Collected data entries:

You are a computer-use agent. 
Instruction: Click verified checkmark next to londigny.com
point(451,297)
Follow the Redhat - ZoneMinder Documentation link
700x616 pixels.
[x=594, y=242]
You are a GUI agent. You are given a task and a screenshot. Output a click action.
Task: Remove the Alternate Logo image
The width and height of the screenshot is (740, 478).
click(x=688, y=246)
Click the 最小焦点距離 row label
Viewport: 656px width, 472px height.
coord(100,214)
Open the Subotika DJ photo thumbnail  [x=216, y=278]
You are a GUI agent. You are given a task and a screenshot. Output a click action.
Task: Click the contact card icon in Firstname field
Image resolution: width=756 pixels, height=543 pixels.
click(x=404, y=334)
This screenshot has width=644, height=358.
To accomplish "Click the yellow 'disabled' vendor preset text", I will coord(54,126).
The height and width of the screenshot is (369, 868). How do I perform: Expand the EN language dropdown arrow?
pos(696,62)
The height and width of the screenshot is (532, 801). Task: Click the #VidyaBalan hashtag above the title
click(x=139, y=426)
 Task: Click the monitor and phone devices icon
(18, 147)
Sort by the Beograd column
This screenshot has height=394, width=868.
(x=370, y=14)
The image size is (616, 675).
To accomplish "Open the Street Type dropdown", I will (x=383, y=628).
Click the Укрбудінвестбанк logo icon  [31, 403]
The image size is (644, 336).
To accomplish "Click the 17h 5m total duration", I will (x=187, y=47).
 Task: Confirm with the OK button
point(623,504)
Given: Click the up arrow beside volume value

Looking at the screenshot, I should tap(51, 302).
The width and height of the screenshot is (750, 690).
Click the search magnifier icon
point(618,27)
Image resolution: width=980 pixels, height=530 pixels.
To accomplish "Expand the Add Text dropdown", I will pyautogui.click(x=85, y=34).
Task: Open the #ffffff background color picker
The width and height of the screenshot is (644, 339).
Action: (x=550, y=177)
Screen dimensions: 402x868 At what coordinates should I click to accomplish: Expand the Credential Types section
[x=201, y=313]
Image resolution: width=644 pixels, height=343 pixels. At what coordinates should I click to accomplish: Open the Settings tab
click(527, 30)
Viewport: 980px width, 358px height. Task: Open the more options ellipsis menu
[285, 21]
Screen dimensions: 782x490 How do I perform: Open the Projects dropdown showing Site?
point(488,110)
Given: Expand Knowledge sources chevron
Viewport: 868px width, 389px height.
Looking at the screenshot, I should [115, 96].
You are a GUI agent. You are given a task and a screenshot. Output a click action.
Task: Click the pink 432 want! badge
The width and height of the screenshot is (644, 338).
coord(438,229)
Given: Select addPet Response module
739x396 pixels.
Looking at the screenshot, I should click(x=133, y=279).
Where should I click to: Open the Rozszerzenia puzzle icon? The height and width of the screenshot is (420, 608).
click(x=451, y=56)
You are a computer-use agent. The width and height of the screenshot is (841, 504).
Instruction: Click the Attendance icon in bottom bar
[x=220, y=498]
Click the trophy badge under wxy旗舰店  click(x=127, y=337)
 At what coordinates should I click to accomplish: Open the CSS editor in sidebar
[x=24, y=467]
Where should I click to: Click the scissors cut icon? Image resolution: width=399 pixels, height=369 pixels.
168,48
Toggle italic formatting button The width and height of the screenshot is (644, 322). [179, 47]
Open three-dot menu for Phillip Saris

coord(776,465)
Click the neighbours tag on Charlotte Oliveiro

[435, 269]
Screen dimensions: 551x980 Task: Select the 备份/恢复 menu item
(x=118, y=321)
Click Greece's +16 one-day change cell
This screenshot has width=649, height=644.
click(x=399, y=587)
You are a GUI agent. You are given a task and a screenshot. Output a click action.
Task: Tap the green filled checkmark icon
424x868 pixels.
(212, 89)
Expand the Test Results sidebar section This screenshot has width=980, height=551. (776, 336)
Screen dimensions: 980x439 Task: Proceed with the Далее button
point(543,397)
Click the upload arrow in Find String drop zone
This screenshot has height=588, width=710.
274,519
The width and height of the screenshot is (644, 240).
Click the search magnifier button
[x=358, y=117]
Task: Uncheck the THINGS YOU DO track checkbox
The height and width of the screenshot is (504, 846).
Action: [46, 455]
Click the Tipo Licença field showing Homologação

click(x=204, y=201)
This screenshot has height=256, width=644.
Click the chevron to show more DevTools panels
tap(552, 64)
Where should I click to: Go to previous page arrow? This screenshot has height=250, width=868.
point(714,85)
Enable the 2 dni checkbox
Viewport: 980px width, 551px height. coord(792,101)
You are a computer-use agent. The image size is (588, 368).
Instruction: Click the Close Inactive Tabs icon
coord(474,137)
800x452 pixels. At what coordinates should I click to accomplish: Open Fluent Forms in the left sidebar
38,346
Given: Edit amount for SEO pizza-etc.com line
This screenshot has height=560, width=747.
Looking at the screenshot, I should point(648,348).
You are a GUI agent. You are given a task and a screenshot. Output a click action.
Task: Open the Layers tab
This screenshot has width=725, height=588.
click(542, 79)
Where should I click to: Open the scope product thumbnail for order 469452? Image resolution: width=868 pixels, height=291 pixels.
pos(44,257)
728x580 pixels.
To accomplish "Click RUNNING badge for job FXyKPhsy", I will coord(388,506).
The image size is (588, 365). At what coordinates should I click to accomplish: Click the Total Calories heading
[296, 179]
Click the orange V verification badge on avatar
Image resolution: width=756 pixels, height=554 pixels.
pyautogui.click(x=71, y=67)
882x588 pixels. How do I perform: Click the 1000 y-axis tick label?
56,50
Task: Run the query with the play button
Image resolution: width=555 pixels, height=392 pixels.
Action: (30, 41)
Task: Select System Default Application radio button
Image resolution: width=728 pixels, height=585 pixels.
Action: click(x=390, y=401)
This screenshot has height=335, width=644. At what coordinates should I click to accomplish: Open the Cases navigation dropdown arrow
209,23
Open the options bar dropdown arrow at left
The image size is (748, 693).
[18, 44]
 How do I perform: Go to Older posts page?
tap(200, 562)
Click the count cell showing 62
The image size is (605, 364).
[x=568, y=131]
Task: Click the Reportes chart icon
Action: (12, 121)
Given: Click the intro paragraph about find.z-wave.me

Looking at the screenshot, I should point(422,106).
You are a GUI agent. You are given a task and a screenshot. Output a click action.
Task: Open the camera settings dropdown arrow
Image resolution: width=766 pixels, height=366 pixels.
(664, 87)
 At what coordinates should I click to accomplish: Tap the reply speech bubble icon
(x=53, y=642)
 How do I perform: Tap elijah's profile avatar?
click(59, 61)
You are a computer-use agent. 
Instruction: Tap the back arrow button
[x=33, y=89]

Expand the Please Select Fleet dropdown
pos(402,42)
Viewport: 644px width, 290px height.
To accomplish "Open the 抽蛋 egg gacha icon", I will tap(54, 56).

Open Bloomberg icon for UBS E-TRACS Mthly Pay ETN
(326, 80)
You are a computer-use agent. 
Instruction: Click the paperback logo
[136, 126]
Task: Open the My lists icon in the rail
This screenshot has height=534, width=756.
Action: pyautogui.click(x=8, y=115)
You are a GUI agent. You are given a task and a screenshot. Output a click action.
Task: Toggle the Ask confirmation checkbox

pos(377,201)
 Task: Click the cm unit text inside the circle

WHAT YOU HAVE TO DO:
Output each line exactly, from the first line of the data down to the line that contains "Open the Subotika", both included.

ANSWER SECTION:
You are a computer-use agent. 
Instruction: Click verified checkmark next to londigny.com
point(451,297)
Follow the Redhat - ZoneMinder Documentation link
700x616 pixels.
[x=594, y=242]
You are a GUI agent. You are given a task and a screenshot. Output a click action.
Task: Remove the Alternate Logo image
The width and height of the screenshot is (740, 478).
click(x=688, y=246)
Click the 最小焦点距離 row label
Viewport: 656px width, 472px height.
coord(100,214)
Open the Subotika DJ photo thumbnail  [x=216, y=278]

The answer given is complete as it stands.